### [Brief]
Only lines containing "computer" belong in the answer, each copied from the entries below.

Stored items
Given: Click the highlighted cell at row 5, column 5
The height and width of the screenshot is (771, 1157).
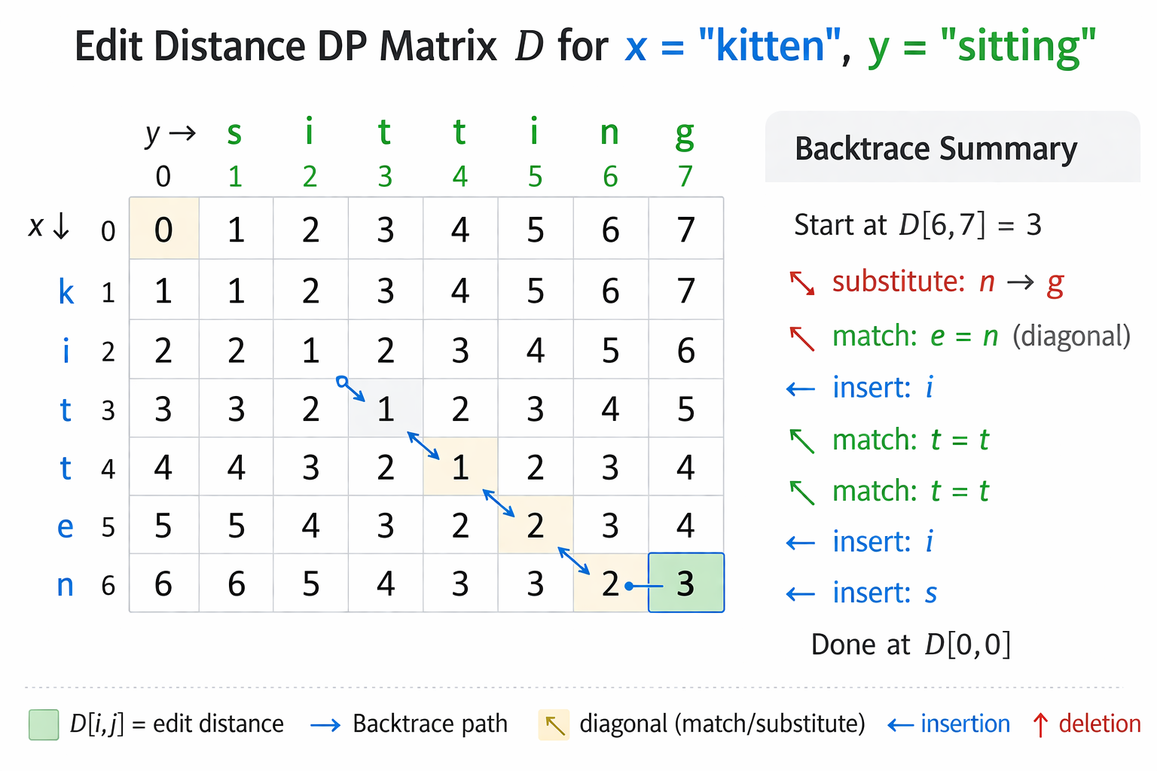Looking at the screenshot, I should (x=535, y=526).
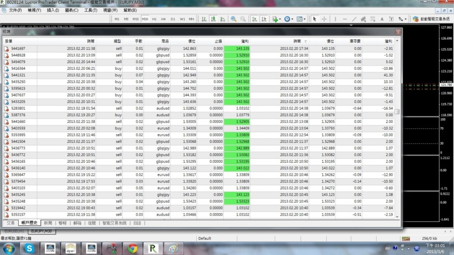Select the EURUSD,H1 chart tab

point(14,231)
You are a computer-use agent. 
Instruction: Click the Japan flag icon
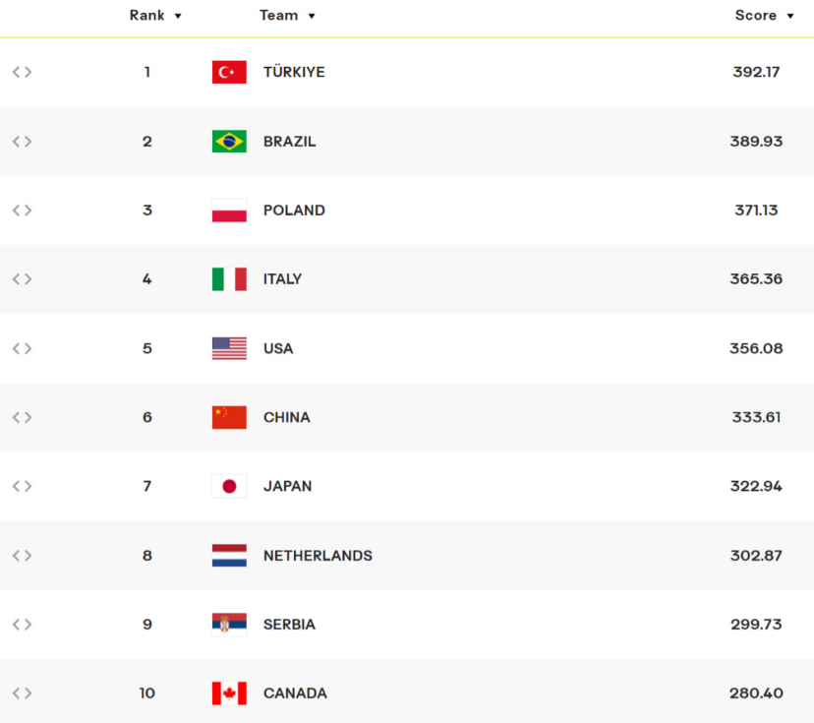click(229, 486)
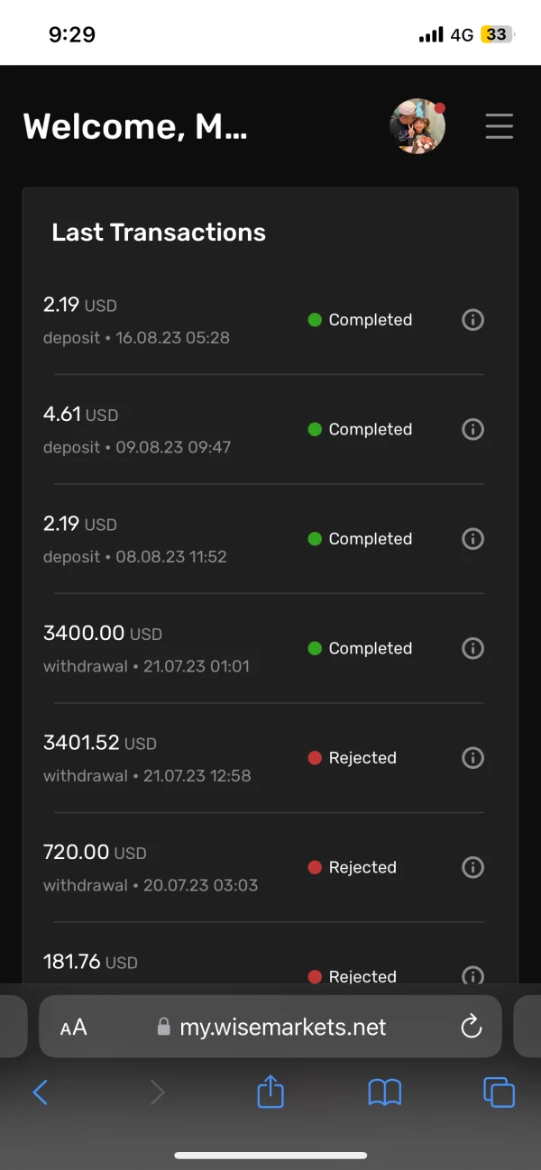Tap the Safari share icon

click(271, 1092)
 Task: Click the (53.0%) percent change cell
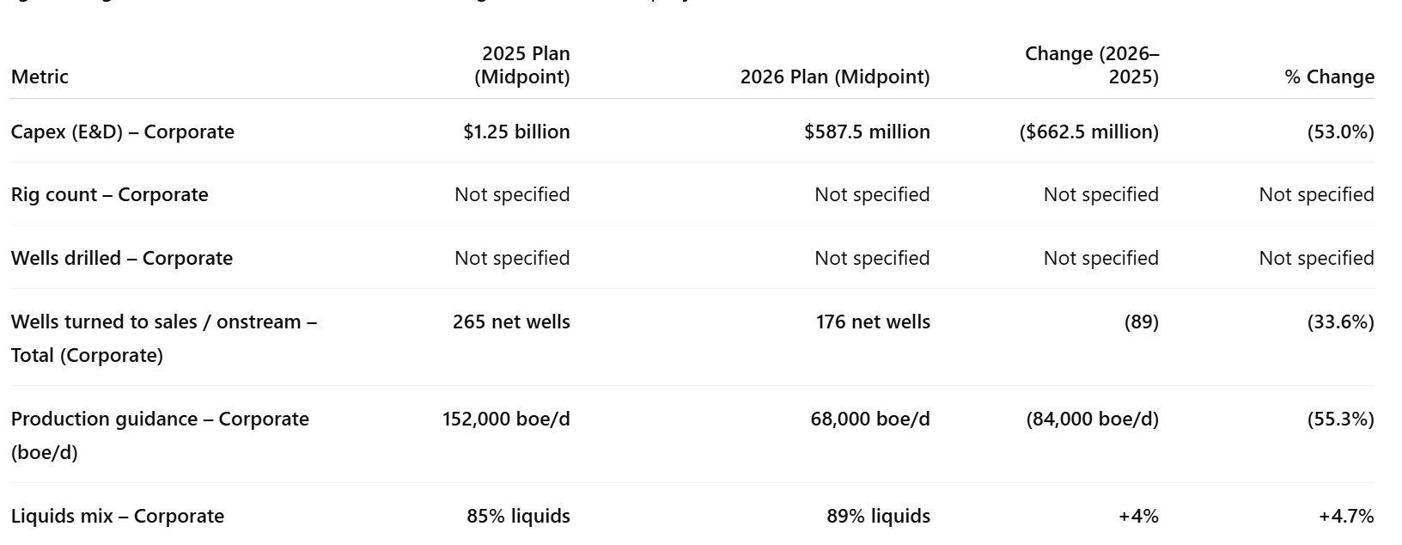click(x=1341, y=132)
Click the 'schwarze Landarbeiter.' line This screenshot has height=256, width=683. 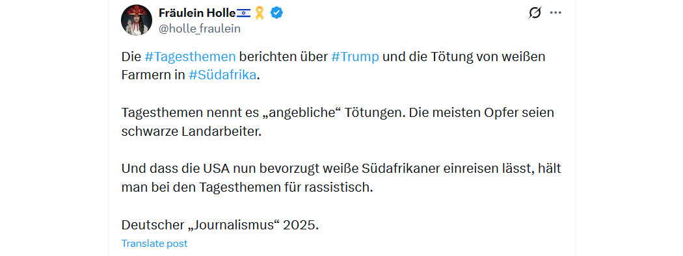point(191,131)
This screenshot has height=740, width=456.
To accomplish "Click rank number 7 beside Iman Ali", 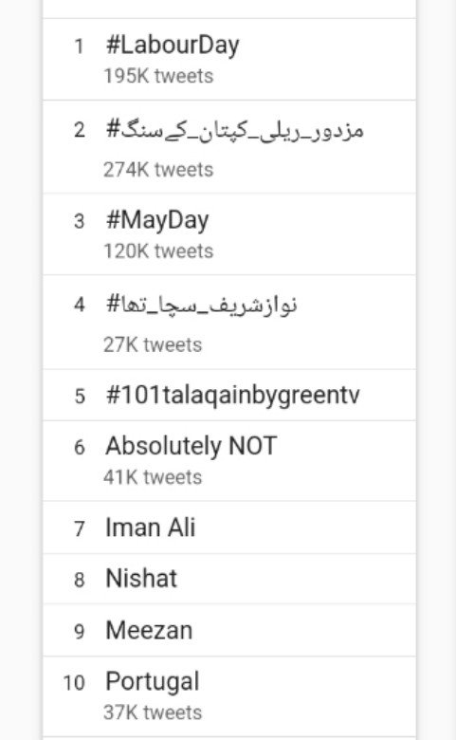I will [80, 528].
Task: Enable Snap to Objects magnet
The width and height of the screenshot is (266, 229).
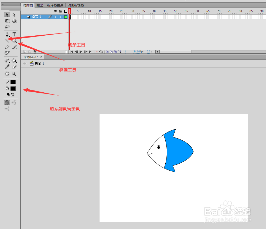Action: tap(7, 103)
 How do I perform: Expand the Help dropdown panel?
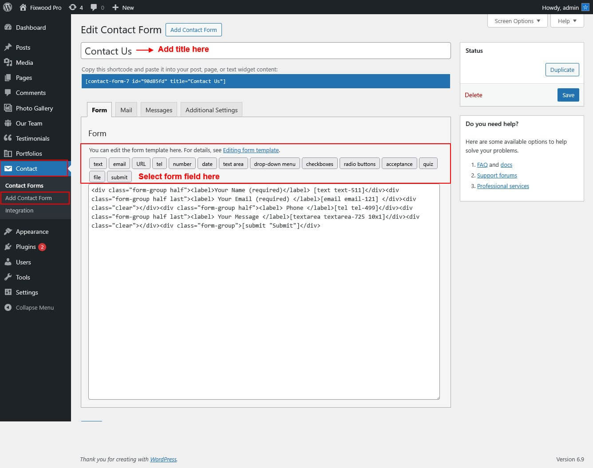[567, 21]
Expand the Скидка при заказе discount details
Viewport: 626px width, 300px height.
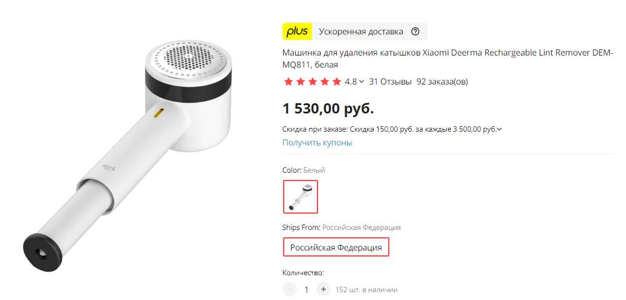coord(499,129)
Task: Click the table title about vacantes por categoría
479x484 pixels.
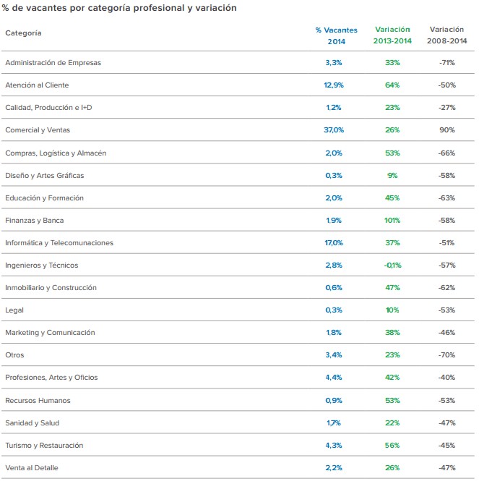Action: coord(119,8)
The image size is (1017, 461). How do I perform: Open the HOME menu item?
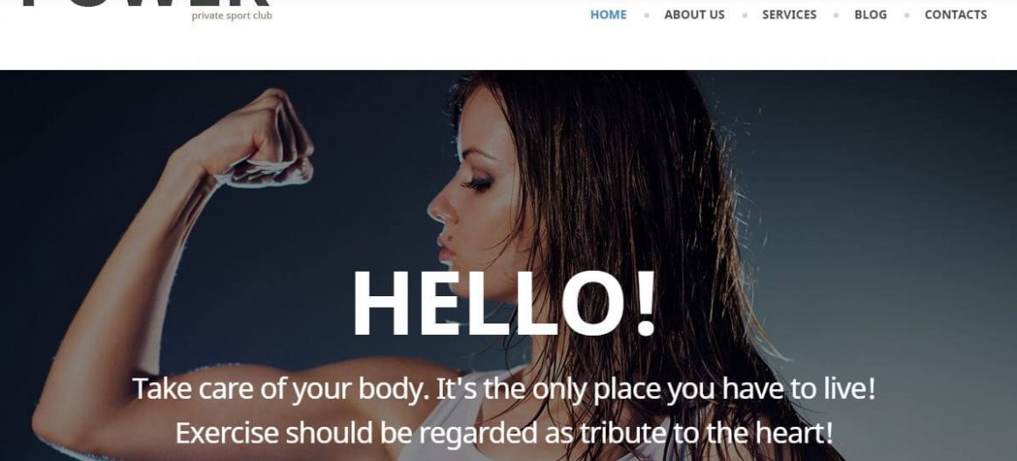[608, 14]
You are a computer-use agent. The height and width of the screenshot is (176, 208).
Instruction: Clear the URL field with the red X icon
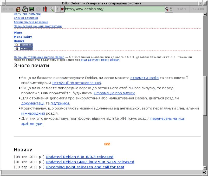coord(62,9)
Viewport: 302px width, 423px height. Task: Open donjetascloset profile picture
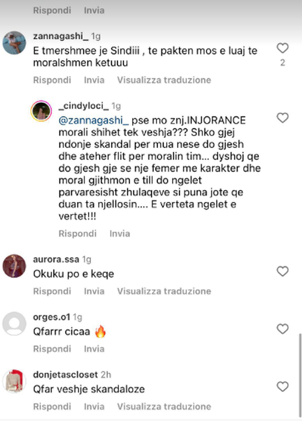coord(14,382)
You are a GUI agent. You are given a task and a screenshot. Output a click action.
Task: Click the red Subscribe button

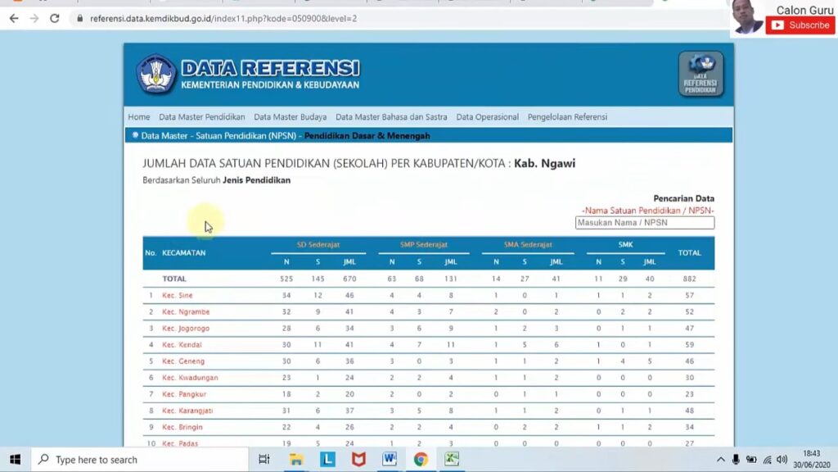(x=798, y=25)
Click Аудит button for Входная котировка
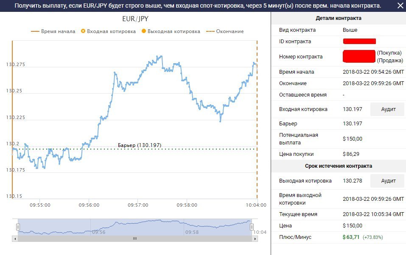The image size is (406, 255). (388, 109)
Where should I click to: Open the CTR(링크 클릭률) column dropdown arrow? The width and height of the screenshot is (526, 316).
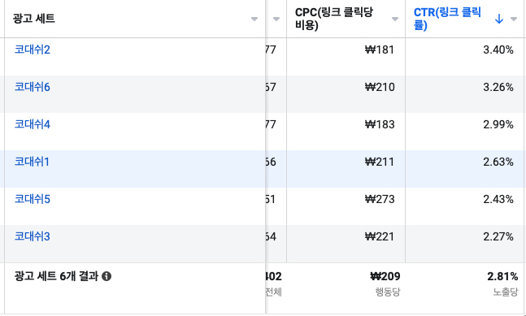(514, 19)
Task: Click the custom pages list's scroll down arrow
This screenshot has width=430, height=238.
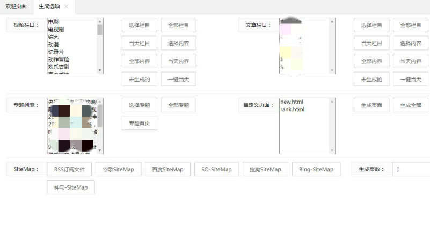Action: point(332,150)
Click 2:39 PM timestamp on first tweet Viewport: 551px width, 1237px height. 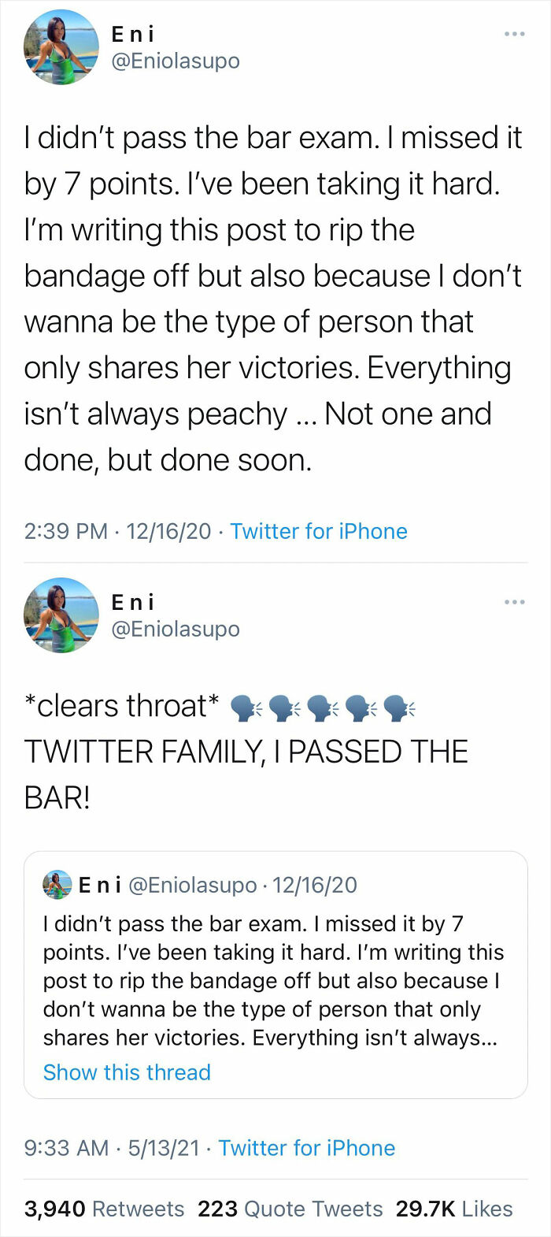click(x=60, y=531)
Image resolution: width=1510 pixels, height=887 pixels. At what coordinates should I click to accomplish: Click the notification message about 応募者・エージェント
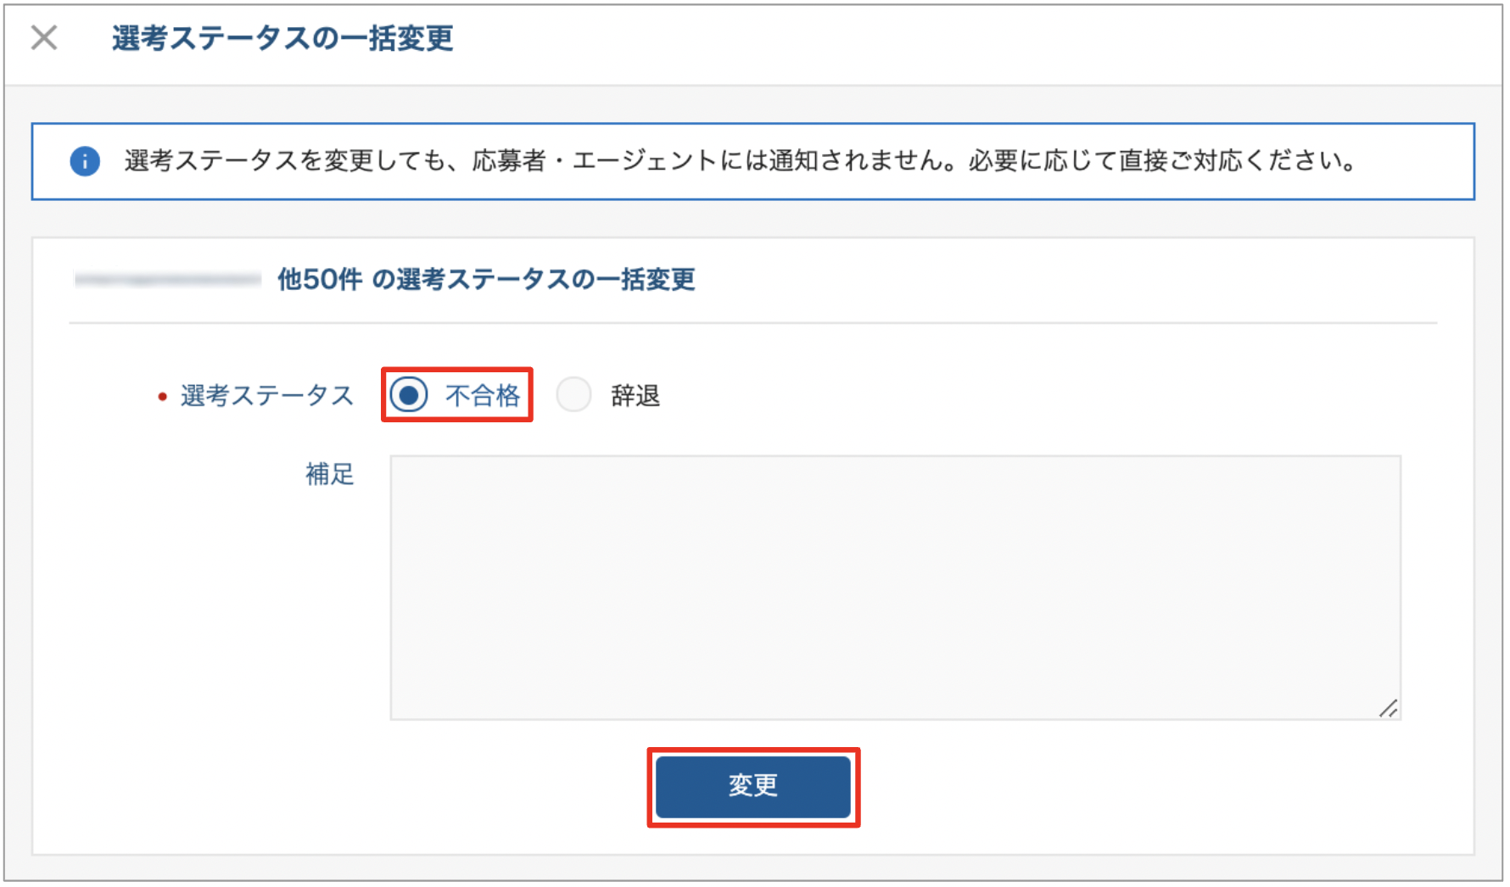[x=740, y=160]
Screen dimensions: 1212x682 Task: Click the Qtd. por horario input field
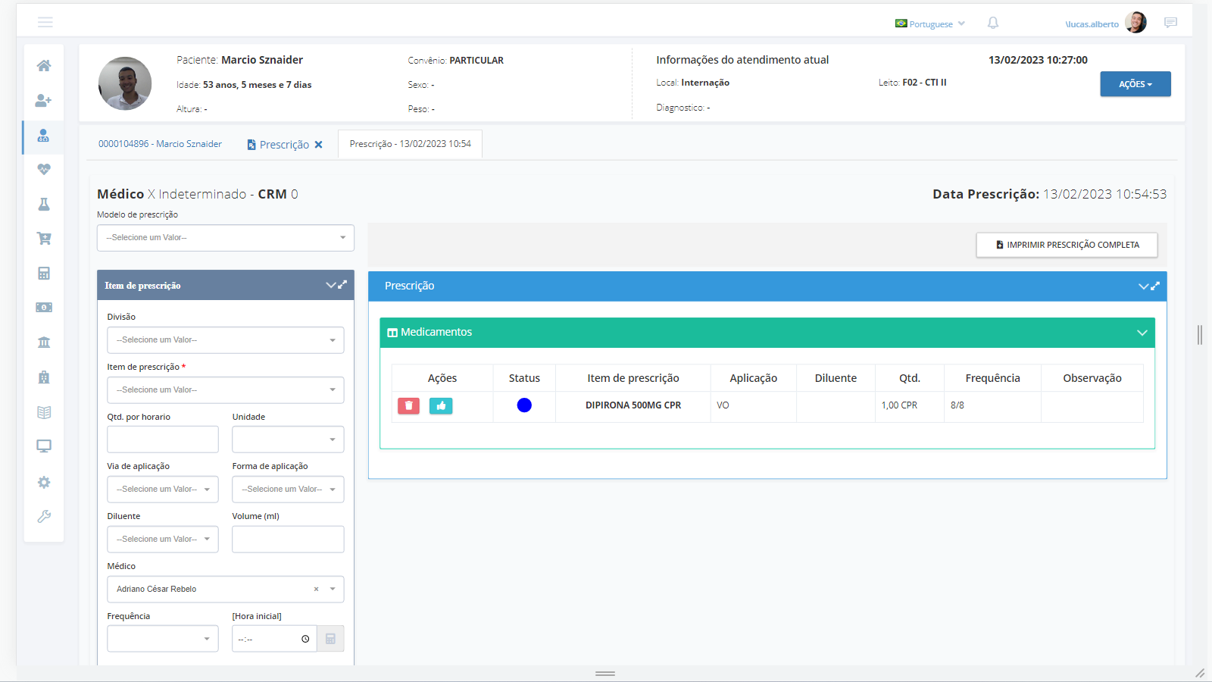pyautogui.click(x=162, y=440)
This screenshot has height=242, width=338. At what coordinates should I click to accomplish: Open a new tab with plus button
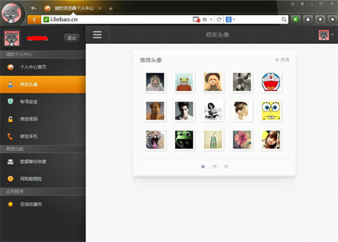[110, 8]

### [Task solution]
You are a computer-use agent. 
You are a computer-use agent. The height and width of the screenshot is (176, 208).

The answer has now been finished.